Item coordinate data -
****************************************
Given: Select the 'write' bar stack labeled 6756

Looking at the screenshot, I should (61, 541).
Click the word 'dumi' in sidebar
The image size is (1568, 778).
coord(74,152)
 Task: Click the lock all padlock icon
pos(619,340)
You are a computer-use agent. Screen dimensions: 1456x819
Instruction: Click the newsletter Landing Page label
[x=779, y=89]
****************************************
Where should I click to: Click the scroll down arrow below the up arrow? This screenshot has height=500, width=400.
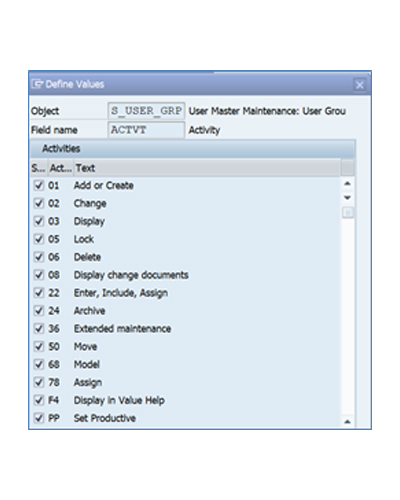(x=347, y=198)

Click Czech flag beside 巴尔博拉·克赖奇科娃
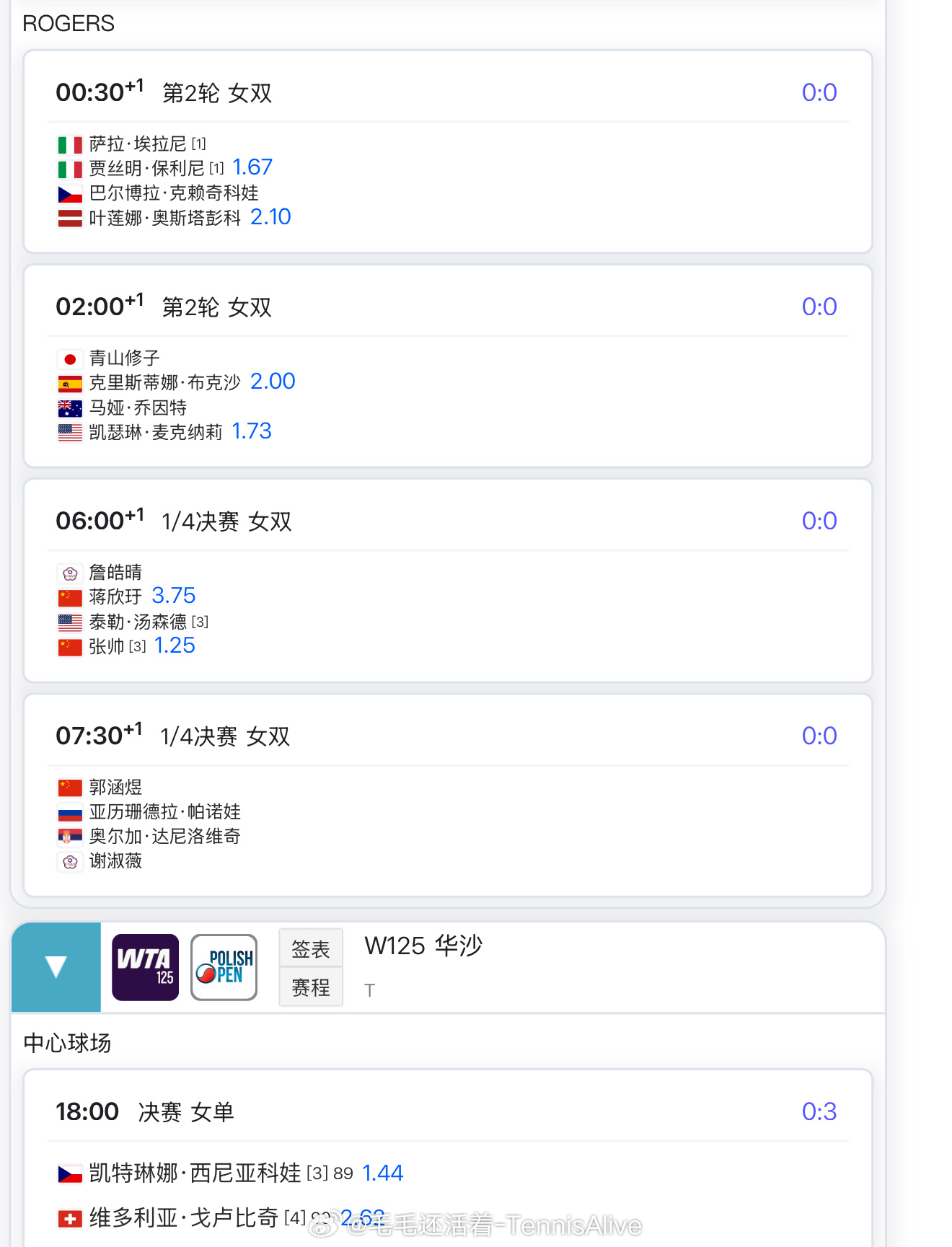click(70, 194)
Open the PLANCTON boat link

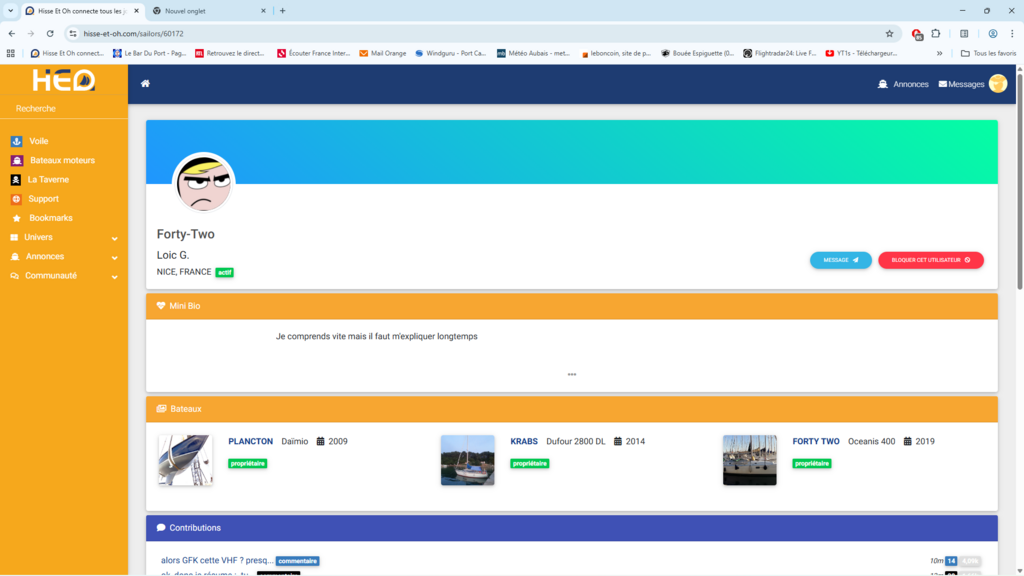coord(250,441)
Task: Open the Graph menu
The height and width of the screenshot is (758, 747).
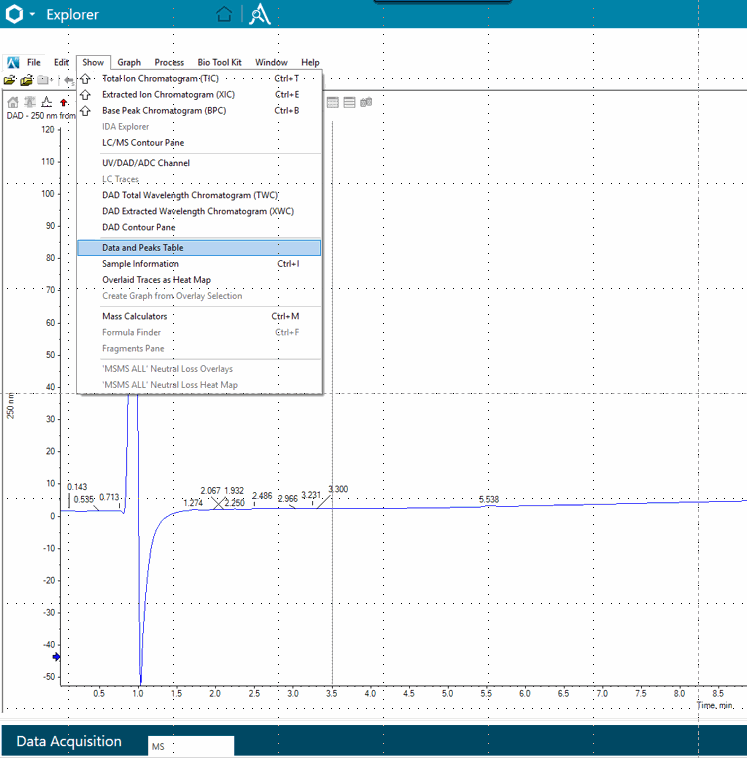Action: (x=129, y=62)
****************************************
Written instruction - In the records, write out everything from "Open the PLANCTON boat link" down to "Action: (x=129, y=62)" again, substituting "View" for "Graph" and changing nothing else. Leave the pictures out.

Problem solution -
Open the PLANCTON boat link

coord(250,441)
Task: Open the View menu
The height and width of the screenshot is (758, 747).
Action: (x=129, y=62)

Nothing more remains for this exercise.